Top of Excerpt

By Anita Grace –
A recent outbreak of measles in Ottawa’s west end had people scrambling to find vaccination records for themselves and their children. But those with the new ImmunizeCA app could have simply checked their smartphones to see if their immunizations were up to date.
ImmunizeCA is a free app that helps people keep track of their vaccinations – what they have and what they need. Parents can store all their children’s immunization data in one handy-to-access place.
“The primary idea was to empower individuals to manage their own health information,” says app developer Dr. Kumanan Wilson from his office at the Ottawa Hospital Research Institute.
Wilson had the idea for ImmunizeCA following a conversation with friend and fellow Westboro resident Lesley Keenan in 2011. Keenan told Wilson how frustrated she was with paper immunization records. She wondered why she could do her banking on her smartphone, but not have her family’s vaccination records stored there.
“That made sense to me,” Wilson says. But although he enjoys using his iPhone, he admits he had no idea how to write an app. So he brought up the idea with Cameron Bell, a McGill engineering student. Three months later, Bell presented him with a demo.

Bottom of Excerpt
Top of Available data

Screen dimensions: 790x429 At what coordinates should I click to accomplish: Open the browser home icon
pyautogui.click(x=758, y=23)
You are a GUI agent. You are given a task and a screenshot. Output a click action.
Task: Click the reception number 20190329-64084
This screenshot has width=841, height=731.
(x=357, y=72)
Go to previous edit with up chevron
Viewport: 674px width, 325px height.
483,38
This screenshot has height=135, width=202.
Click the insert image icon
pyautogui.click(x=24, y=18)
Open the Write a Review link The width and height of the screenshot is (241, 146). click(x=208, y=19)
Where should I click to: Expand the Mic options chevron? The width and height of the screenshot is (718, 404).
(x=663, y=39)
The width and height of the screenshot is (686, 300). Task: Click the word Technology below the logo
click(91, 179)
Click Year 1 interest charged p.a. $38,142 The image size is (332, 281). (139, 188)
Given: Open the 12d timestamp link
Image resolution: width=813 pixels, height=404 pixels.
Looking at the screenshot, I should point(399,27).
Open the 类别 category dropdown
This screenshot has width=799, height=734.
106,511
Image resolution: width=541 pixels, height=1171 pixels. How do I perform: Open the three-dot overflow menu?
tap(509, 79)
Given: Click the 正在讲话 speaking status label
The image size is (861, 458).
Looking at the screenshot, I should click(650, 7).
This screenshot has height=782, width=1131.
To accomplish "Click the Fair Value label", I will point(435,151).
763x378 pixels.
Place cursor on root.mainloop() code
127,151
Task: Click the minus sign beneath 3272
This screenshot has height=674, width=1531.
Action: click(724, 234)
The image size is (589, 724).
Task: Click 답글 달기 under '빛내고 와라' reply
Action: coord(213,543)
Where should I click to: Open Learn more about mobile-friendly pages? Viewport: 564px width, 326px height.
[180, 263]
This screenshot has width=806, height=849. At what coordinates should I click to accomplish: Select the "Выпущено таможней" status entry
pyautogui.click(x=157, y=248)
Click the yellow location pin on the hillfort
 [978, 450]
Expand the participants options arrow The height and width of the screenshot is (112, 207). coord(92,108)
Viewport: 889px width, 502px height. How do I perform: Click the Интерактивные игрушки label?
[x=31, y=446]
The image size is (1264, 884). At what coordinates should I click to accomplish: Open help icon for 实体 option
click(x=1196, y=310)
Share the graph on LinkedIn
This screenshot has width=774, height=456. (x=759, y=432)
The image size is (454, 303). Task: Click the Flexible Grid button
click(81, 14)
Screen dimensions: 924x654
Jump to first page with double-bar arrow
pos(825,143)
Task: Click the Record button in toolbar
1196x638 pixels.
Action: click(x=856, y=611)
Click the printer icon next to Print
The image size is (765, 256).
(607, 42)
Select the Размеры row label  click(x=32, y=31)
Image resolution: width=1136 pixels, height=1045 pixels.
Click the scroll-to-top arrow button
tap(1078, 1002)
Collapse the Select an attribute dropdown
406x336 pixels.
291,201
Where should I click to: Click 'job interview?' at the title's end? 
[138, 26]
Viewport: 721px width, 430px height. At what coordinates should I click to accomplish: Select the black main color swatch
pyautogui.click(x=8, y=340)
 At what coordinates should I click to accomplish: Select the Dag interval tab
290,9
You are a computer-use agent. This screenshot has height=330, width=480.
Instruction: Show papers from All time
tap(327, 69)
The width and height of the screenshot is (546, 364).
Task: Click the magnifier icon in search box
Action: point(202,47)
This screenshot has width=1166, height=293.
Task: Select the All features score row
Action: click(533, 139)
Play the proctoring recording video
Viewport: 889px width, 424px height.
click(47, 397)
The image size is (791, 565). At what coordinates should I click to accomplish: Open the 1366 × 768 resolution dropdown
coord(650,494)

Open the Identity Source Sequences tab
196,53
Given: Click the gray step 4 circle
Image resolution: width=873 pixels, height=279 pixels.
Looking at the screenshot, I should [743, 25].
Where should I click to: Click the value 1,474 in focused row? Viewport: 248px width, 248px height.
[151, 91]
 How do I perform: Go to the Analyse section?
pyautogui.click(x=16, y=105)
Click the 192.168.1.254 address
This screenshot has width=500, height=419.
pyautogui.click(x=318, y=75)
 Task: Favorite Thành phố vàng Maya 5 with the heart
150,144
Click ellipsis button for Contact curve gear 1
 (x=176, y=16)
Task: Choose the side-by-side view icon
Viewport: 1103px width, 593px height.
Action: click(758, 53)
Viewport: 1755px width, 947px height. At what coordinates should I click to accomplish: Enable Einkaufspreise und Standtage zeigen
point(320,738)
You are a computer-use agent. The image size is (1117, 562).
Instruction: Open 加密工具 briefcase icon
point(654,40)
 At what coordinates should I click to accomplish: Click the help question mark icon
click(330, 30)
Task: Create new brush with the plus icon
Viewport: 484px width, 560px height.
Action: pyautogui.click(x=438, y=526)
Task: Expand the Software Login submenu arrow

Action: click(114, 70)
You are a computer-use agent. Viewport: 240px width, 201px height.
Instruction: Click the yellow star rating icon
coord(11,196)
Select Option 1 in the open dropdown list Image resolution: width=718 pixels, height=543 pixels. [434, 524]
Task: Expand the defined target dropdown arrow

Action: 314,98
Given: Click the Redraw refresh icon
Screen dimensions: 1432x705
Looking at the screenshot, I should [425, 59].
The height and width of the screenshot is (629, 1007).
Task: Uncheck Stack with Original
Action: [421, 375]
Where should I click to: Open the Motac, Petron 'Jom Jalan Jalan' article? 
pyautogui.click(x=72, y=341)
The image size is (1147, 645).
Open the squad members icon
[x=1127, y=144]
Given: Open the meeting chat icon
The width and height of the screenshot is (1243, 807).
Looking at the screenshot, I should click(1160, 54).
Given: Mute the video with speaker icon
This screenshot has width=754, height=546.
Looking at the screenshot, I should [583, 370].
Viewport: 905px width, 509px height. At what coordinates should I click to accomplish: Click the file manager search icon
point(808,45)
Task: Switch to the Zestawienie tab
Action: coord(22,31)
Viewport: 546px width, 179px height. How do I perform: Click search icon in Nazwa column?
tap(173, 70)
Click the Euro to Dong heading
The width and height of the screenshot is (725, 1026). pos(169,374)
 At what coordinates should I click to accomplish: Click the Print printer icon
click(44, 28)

Bottom of Available data

- Your tasks:
- a) In the ImmunizeCA article, rewrite the paragraph beginning "Wilson had the idea for ImmunizeCA" as a short bulleted list that keeps its main facts.
- b) According to the ImmunizeCA article, who presented Wilson with a demo of the app?
- c) For each statement, say whether it agrees with the ImmunizeCA article. Answer yes or no and quote the words that decide it.
(i) ImmunizeCA must be paid for.
(ii) Before the project, Wilson already knew how to write an app.
(iii) The measles outbreak happened in Ottawa's west end.

- Responses in order:
- a)
- Wilson got the idea for ImmunizeCA in 2011 from a conversation with Lesley Keenan, a friend and fellow Westboro resident.
- Keenan was frustrated with paper immunization records.
- She wondered why she could bank on her smartphone but not store her family's vaccination records there.

- b) Cameron Bell, a McGill engineering student.

- c)
(i) No: "ImmunizeCA is a free app"
(ii) No: "he admits he had no idea how to write an app"
(iii) Yes: "A recent outbreak of measles in Ottawa’s west end"